[Dataset excerpt]
________________

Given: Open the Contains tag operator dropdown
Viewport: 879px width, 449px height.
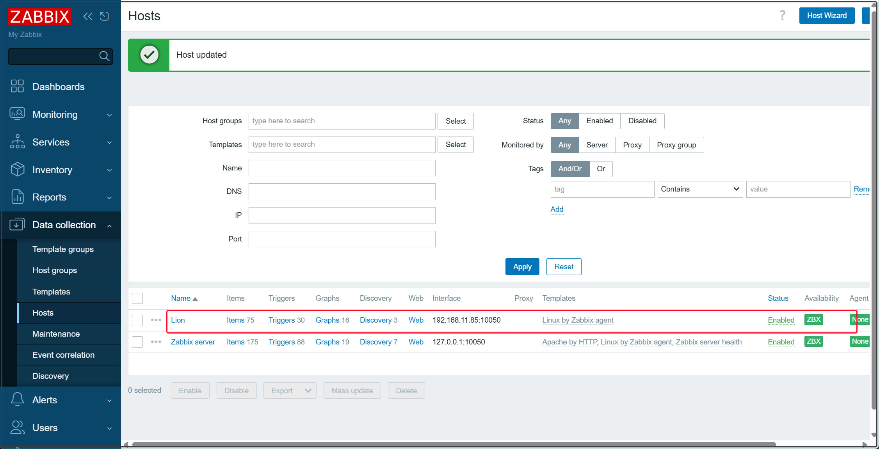Looking at the screenshot, I should pyautogui.click(x=700, y=189).
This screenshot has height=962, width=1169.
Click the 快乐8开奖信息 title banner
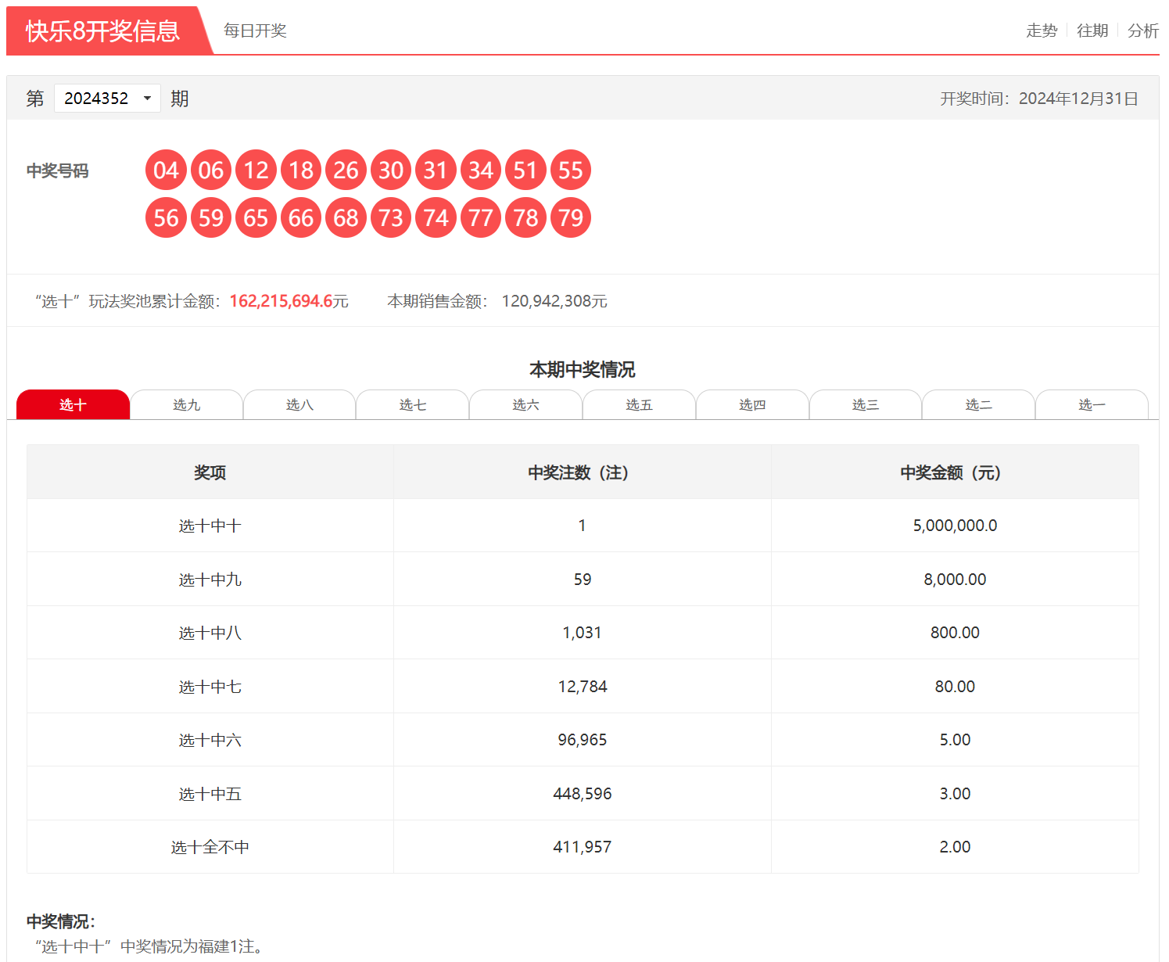102,31
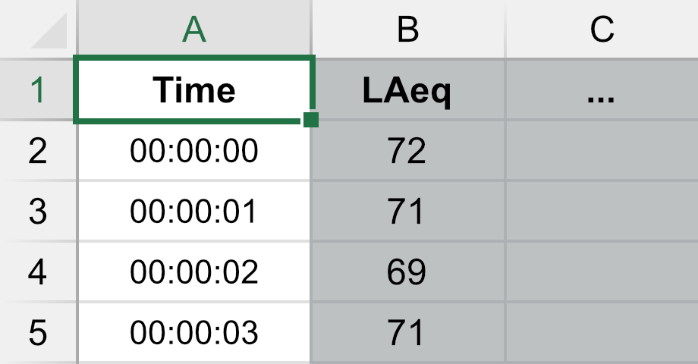698x364 pixels.
Task: Select empty cell C2
Action: point(602,150)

________________

Exercise description -> Show each line of the listing that contains the string "height".

Result of this task ->
Viewport: 879px width, 449px height.
This screenshot has height=962, width=1169.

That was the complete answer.